---------- DATA FOR ANALYSIS
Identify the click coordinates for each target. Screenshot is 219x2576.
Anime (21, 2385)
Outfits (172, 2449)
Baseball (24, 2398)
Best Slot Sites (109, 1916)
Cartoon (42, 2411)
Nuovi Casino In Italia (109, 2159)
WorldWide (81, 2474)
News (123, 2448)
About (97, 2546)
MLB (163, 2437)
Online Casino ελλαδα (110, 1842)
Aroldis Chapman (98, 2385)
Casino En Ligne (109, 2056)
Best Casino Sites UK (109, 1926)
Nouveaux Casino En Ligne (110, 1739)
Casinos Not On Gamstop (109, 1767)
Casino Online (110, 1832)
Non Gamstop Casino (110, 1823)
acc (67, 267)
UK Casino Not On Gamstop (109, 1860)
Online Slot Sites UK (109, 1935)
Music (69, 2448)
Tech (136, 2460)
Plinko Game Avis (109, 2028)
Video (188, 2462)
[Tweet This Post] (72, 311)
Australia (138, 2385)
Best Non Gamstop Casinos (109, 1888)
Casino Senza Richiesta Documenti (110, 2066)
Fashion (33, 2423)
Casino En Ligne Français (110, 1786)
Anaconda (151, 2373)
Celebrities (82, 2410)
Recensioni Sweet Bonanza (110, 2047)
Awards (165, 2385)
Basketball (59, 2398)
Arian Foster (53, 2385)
--------------------
All lines of the records above that contain the word "Ligne" are to be copied out.

Casino En Ligne (109, 2056)
Nouveaux Casino En Ligne (110, 1739)
Casino En Ligne Français (110, 1786)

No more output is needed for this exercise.